PubGazetteHaiti202005

Le Conseil de sécurité de l’ONU exhorte les autorités haïtiennes à trouver un consensus rapide afin d’éviter un vide politique 

UN Photo/Eskinder Debebe

Lors d’une réunion du Conseil de Sécurité des Nations Unies, mercredi 22 octobre 2025, les membres du conseil ont appelé  les dirigeants et les responsables politiques du pays à mettre rapidement de côté leurs divergences et à éviter un vide politique.

Alors que la la date de la fin de la transition approche, l’international continue de presser les autorités haïtiennes à prendre des mesures urgentes pour organiser les élections et placer des élus à la tête du pays le 7 février 2026. 

Au conseil de sécurité de l’ONU hier, les membres ont exhorté le Conseil Présidentiel de Transition (CPT) et du gouvernement à mettre de côté leurs divergences et à éviter un vide politique.

Les dernières élections générales en Haïti ont eu lieu en 2016, et depuis l'assassinat du président Jovenel Moïse en 2021, la nation caribéenne n'a plus eu un seul dirigeant élu.

« Des décisions cruciales devront être prises par les autorités nationales et les parties prenantes dans les semaines à venir », a déclaré Christina Markus Lassen, Représentante permanente du Danemark. « Un dialogue inter-haïtien soutenu demeure crucial. » Dans son dernier rapport au Conseil de sécurité, le Secrétaire général de l'ONU, António Guterres, a souligné que de nombreux acteurs politiques haïtiens s'inquiétaient du risque de vide politique si les élections n'étaient pas organisées à temps.

Les principaux responsables haïtiens ont des points de vue divergents sur le maintien ou la modification du dispositif actuel de gouvernance transitoire, a déclaré Guterres.

------------------------

### Consigne donnée
Reproduisez à l'identique tout le passage de l'article ci-dessus sur la situation politique en Haïti, depuis « Alors que la » jusqu'à « 7 février 2026. ».

### Matériel
------------------------

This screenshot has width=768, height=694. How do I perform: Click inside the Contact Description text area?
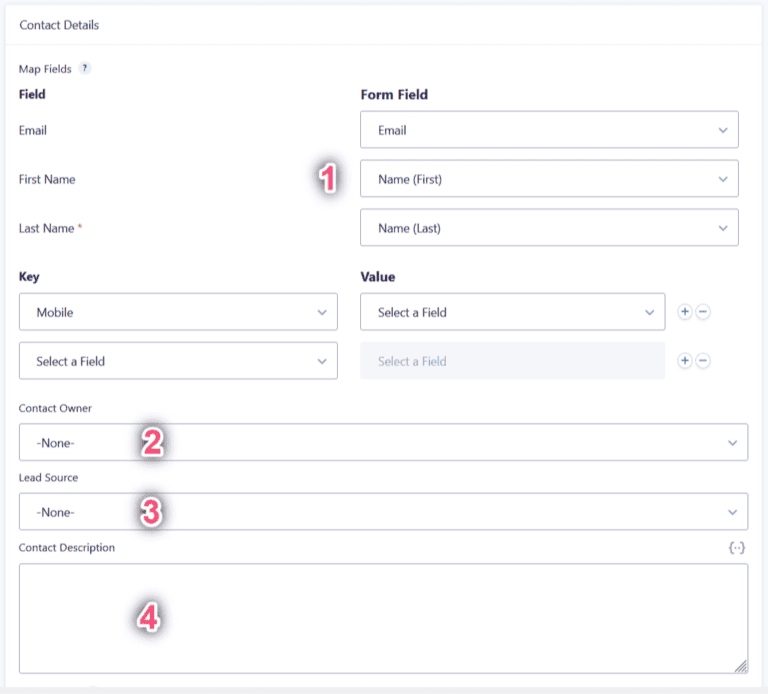pyautogui.click(x=384, y=619)
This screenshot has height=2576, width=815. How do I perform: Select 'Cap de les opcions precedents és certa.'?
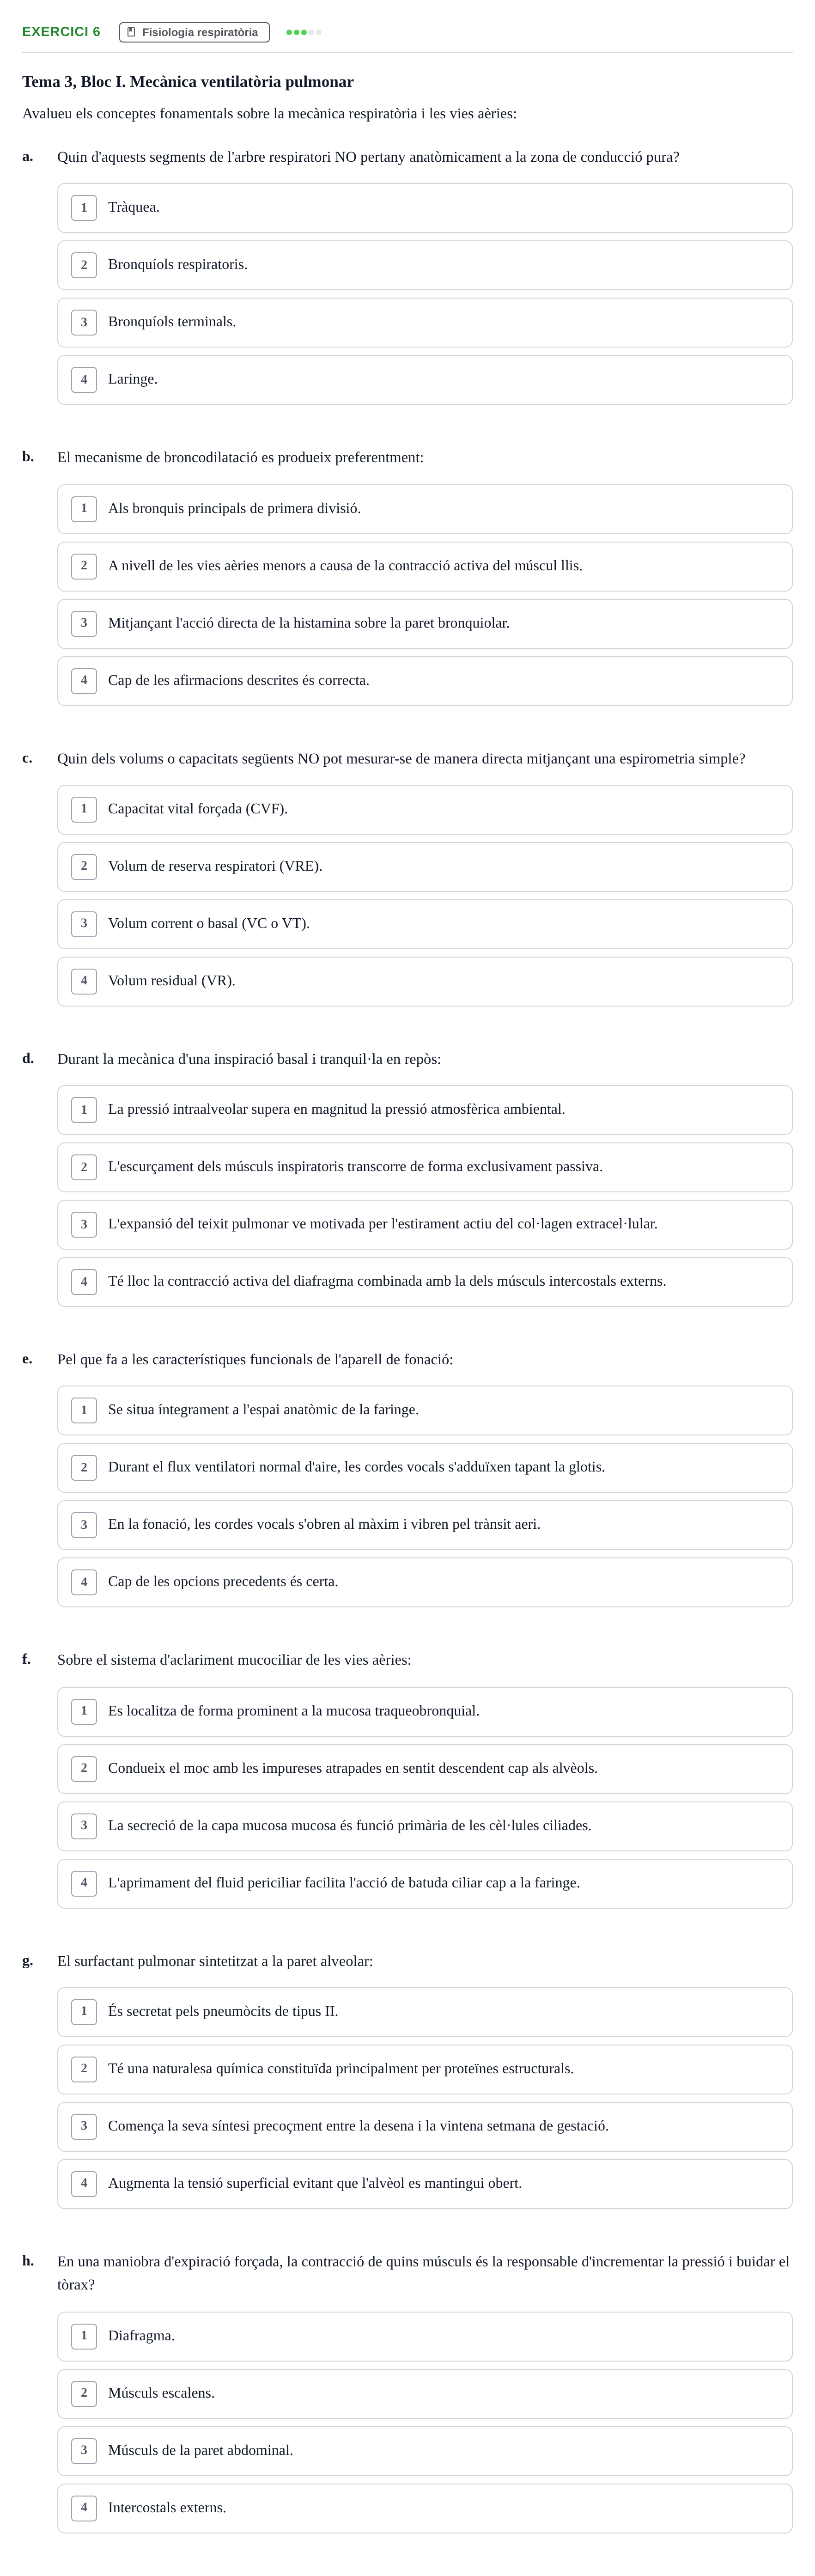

------------------------

### Réponse attendue
Alors que la la date de la fin de la transition approche, l’international continue de presser les autorités haïtiennes à prendre des mesures urgentes pour organiser les élections et placer des élus à la tête du pays le 7 février 2026.